At the same time, if our initial analysis is correct, it is clear that the presently constituted social order is increasingly unable to resolve the conflicts it engenders. While collective action is crucial for changing existing institutions, it is also evident that technological change has its own imperatives and strains existing social relations. For example, the continual radical changes in the means of production require continual role adjustments. However, most SF fails to relate roles to changes in technology and its socio-economic and political consequences, and to the irreversibility of man's creation of new knowledge.

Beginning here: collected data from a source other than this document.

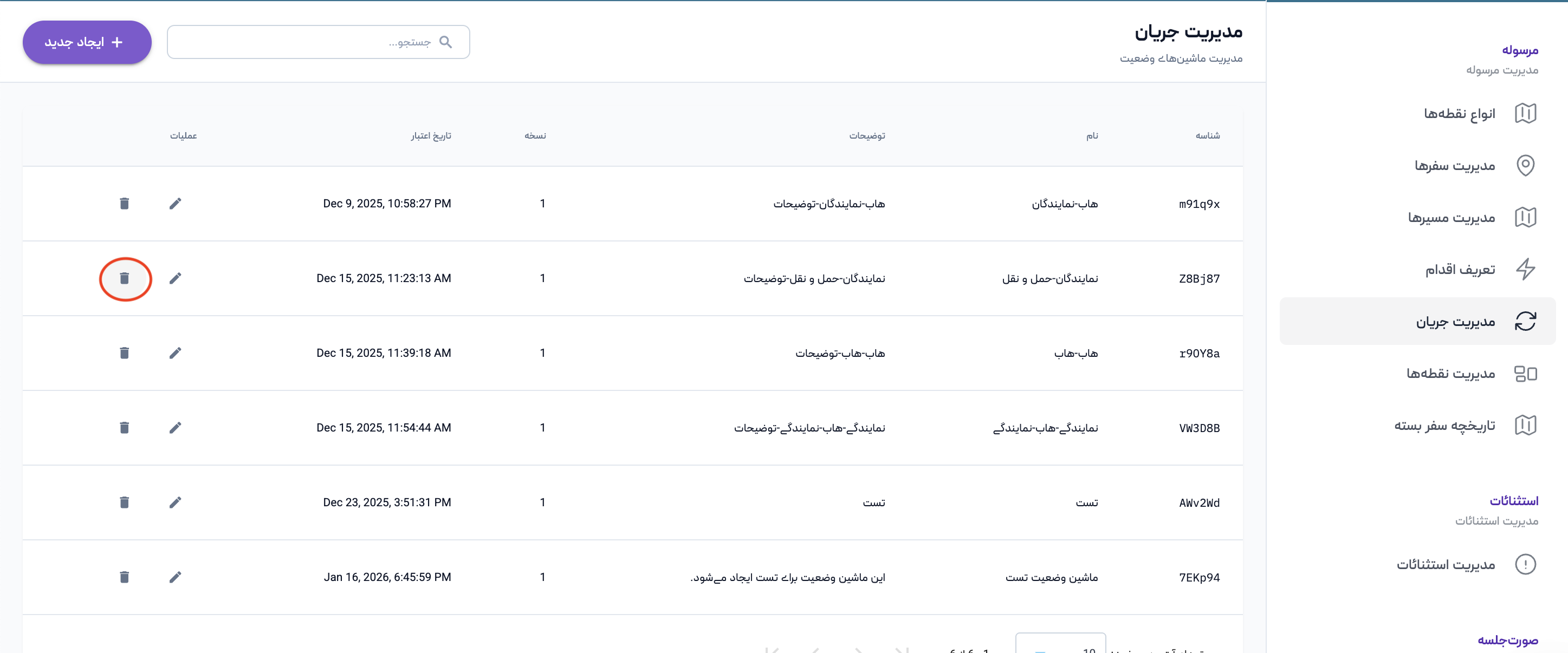The width and height of the screenshot is (1568, 653).
Task: Open انواع نقطه‌ها in the sidebar
Action: click(x=1459, y=114)
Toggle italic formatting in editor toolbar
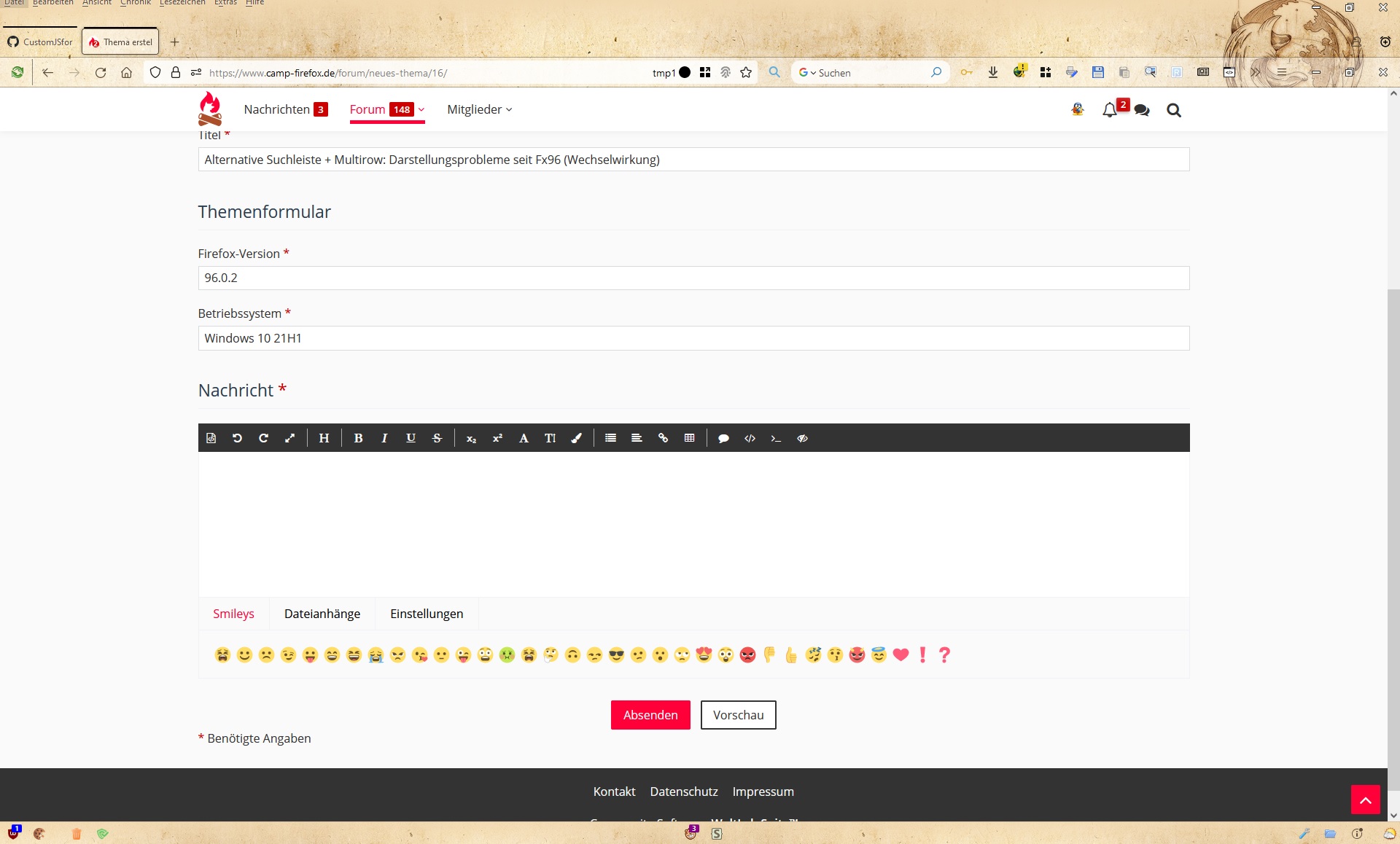 (384, 438)
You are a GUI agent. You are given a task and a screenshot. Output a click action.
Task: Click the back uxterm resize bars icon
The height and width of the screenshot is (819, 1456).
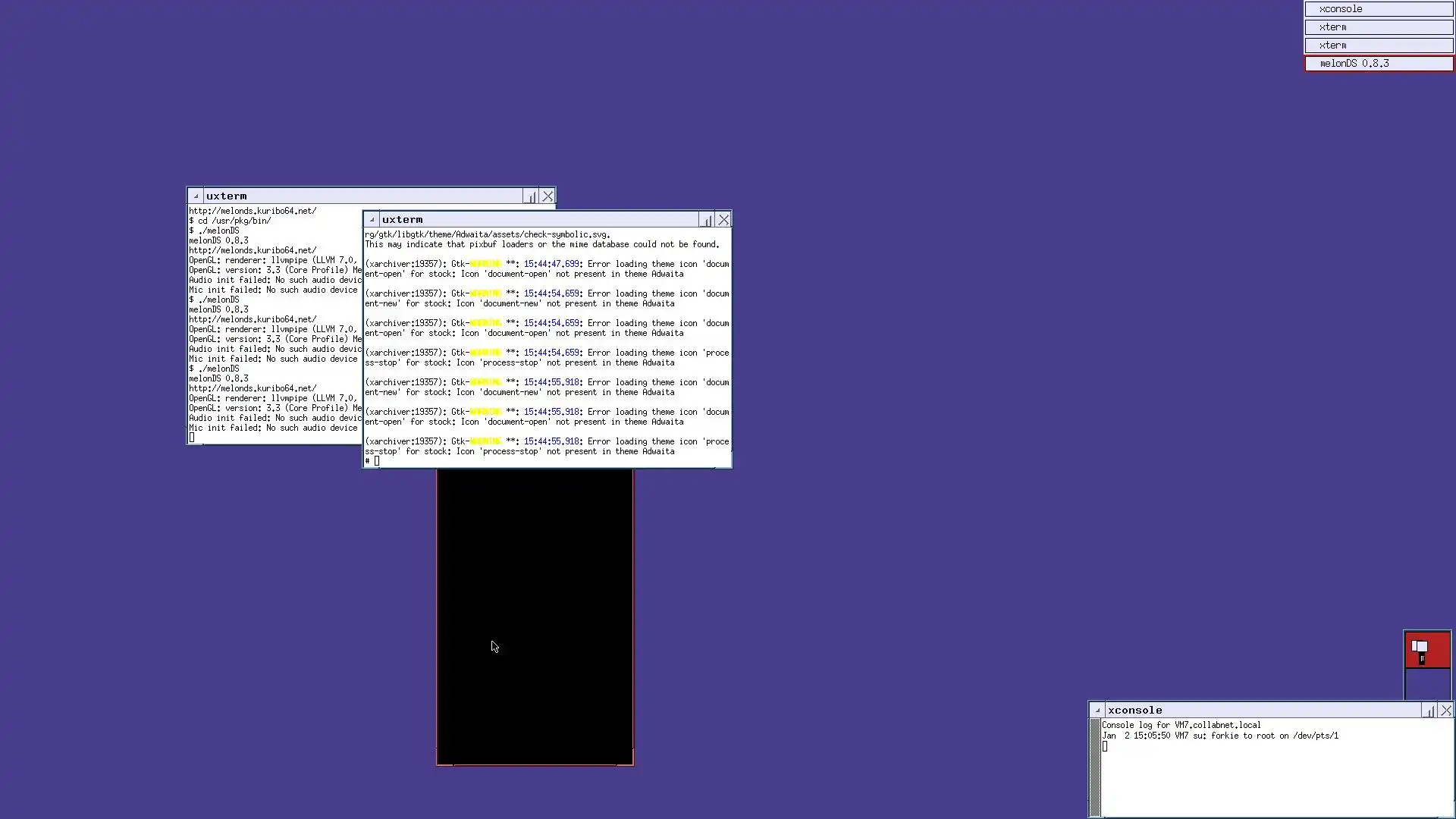[530, 196]
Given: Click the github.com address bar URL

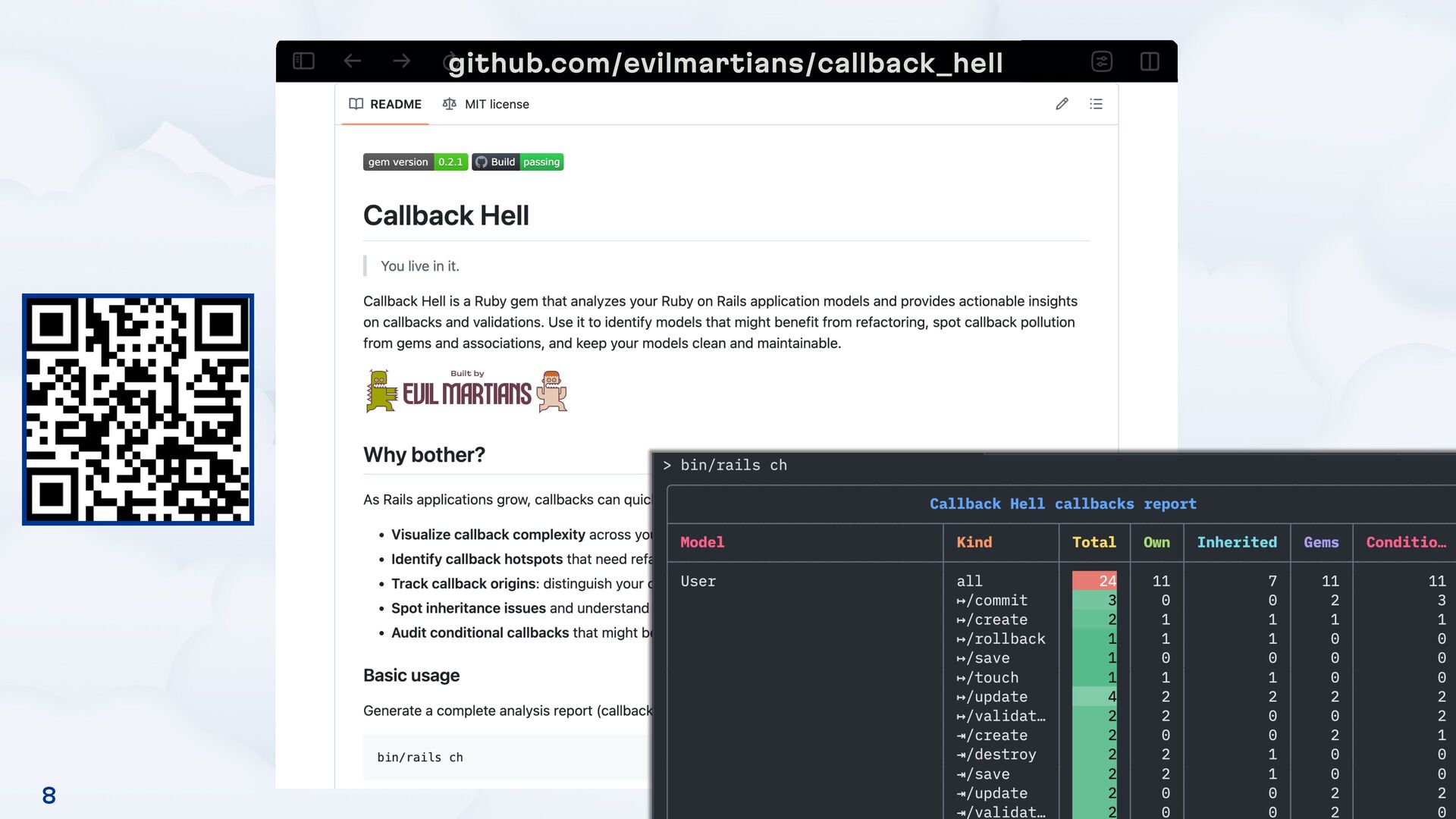Looking at the screenshot, I should click(x=725, y=63).
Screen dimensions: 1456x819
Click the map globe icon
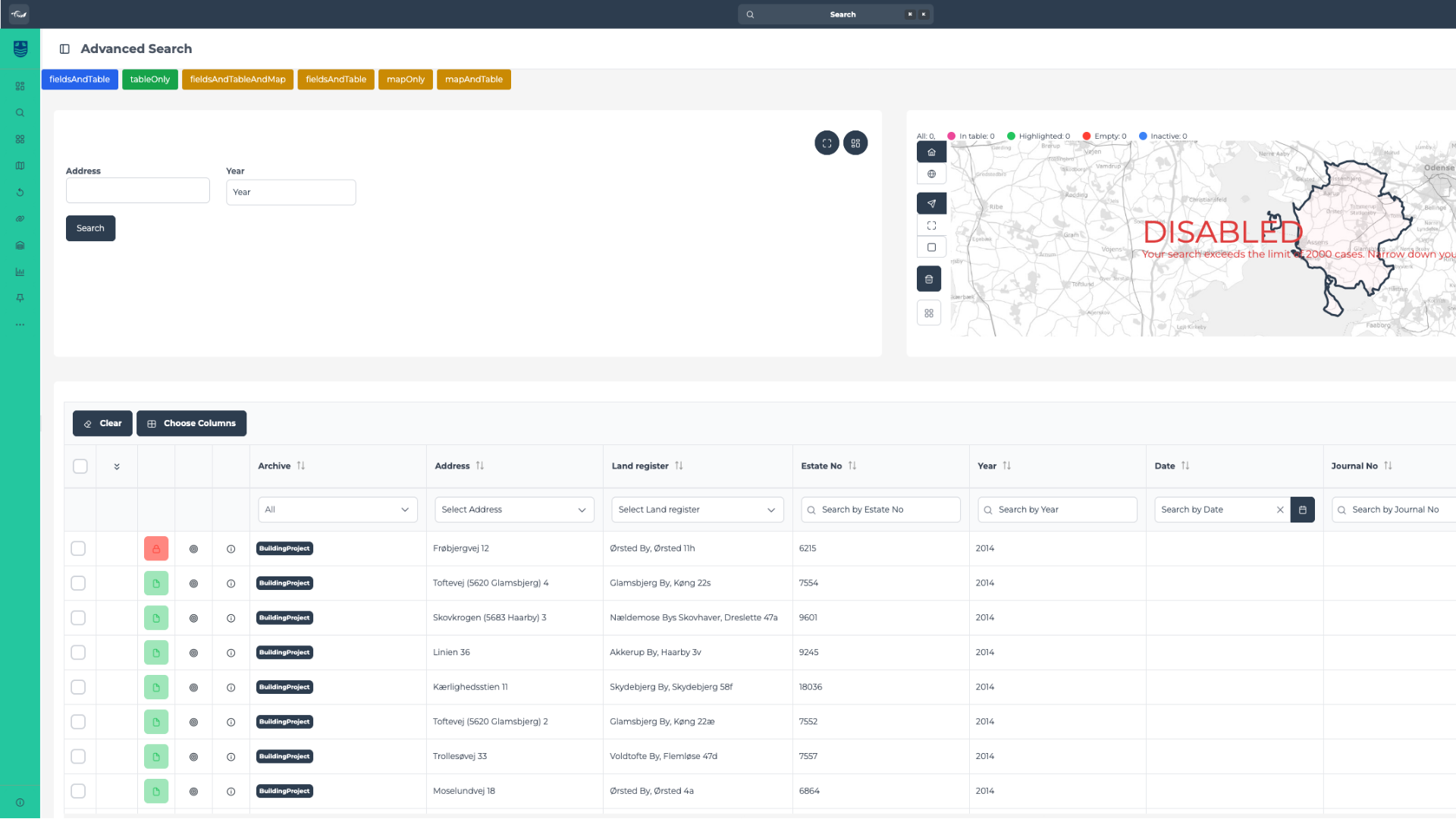point(931,174)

This failure to relate role changes to changes in technology violates aesthetic as well as logical criteria. As critics are forever saying, each part of a work of art must be consistent with the whole. If one changes the scene, the space-time matrix, and creates a genuine alternate world, then one cannot be artistically successful by leaving the characters and their relationships unchanged. One's sense of organic unity requires that societies with radically different technologies have radically different social orders with fundamentally different roles. One can argue that man's basic drives will remain unchanged, that we will still have to eat, procreate and express our aggression and creativity; but even if we agree with this assumption, it still remains that those basic drives must be expressed in some specific forms, in specific roles determined by the social order within which we are located. Our eating habits, our ways of expressing sexual drives, our modes of aggression and our styles of creation are not immutable. Further, an ability to create a social order consistent with the technological imperatives is central to the SF writer's imaginative vision. A failure here parallels a failure in political imagination; indeed, the two are inseparable. That is the meaning of harmony.